**Data shown:**
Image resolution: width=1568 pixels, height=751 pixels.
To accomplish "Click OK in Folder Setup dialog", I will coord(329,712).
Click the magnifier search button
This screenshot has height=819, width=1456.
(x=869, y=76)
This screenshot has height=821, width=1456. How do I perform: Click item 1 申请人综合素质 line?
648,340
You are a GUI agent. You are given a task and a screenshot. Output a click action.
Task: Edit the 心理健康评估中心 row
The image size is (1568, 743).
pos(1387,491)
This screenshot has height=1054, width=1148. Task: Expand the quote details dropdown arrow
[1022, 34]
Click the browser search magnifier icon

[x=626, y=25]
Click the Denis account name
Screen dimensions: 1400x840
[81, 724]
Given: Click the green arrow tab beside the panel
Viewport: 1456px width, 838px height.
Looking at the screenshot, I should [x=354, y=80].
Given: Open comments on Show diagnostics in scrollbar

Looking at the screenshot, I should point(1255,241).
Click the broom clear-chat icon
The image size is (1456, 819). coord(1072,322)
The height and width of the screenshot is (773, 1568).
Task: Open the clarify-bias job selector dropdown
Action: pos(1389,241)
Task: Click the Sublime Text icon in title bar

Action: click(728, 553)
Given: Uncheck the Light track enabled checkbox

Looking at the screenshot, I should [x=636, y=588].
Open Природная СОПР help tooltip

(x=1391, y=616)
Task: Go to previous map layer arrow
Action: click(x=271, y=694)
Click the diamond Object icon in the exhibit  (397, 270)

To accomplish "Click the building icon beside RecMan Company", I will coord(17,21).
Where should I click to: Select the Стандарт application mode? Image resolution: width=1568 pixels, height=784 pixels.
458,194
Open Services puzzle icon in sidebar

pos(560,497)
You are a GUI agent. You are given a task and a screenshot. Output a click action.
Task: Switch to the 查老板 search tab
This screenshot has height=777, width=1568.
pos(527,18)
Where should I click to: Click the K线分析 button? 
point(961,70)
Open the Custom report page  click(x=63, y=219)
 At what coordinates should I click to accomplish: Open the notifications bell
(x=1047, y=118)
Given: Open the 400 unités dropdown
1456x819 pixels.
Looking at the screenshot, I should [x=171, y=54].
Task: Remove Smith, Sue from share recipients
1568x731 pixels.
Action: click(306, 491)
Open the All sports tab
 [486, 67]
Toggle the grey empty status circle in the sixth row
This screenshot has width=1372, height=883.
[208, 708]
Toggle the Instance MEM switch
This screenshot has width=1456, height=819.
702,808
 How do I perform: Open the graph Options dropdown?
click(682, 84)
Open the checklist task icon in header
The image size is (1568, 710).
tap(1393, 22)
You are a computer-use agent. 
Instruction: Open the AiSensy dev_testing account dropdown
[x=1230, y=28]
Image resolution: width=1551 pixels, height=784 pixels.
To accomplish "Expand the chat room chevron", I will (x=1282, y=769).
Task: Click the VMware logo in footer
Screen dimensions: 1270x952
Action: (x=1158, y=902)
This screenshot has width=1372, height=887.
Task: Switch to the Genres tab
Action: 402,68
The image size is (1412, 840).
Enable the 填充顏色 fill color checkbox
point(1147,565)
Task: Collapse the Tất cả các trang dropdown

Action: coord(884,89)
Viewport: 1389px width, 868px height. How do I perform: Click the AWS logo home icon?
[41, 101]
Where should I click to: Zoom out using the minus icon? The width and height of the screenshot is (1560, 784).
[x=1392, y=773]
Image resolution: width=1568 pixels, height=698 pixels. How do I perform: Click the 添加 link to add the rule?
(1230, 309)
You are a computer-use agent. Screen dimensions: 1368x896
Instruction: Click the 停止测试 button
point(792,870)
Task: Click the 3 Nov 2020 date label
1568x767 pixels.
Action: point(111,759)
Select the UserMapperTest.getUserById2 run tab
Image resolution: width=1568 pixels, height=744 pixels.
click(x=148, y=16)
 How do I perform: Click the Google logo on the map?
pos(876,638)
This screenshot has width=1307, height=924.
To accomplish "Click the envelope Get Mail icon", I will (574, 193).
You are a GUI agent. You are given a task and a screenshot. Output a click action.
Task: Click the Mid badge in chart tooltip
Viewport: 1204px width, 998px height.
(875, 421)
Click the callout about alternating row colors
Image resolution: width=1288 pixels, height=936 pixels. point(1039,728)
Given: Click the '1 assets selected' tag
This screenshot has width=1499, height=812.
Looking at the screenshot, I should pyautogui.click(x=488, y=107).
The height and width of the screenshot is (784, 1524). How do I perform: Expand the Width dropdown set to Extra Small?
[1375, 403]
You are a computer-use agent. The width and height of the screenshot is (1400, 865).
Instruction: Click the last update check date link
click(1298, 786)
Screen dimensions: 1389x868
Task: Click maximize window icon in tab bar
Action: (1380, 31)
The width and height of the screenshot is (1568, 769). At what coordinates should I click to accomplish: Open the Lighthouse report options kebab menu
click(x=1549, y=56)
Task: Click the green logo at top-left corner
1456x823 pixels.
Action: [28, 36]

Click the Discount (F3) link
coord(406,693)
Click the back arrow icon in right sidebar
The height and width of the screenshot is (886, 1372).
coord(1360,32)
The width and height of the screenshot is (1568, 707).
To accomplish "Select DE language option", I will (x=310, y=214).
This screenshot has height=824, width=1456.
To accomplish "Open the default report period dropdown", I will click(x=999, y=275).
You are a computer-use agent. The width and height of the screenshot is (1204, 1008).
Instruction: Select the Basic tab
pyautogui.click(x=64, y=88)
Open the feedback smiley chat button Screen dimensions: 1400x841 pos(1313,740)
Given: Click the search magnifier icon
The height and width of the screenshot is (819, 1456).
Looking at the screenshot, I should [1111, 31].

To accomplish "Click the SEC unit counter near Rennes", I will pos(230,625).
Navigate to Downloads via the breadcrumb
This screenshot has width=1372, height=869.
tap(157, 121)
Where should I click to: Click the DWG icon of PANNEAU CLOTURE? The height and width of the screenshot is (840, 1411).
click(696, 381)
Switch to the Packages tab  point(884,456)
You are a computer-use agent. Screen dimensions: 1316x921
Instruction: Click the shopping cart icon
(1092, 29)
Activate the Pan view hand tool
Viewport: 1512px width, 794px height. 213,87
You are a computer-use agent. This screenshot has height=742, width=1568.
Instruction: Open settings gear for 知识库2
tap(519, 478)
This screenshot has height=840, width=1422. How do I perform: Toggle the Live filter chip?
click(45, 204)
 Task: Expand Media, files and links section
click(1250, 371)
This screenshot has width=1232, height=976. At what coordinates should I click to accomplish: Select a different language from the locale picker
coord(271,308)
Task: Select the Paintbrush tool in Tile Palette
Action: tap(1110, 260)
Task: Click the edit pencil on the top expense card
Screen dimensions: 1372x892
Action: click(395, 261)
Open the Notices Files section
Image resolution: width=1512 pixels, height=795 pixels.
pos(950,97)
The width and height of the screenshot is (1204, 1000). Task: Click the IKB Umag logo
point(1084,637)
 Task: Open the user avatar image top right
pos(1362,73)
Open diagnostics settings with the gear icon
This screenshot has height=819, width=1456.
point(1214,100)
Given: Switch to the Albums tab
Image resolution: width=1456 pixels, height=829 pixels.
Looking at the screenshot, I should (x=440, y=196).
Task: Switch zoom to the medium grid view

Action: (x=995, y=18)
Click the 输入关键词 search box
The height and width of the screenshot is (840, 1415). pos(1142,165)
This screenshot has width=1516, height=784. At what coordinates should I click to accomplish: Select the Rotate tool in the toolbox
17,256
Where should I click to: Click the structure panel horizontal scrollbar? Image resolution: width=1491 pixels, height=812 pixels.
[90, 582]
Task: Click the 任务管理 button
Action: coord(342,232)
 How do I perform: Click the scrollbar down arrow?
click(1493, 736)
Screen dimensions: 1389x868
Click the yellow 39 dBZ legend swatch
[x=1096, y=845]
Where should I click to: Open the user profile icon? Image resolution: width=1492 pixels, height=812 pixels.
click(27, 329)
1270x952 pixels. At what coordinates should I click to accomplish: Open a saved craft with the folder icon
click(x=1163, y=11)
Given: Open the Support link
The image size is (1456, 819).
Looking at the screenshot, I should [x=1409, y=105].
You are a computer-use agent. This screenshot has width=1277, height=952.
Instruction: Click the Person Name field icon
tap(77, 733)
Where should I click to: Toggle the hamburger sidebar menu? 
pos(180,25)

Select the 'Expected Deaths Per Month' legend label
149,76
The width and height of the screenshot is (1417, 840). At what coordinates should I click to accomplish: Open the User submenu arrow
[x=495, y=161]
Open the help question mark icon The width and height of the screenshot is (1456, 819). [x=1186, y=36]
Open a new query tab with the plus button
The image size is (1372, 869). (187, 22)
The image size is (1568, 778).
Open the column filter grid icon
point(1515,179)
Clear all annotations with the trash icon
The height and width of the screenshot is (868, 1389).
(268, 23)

**Aim of the exercise:**
From the records above, return each line that includes "beside".

**Solution to the exercise:**
Given: Click the green arrow tab beside the panel
To accomplish "Click the building icon beside RecMan Company", I will coord(17,21).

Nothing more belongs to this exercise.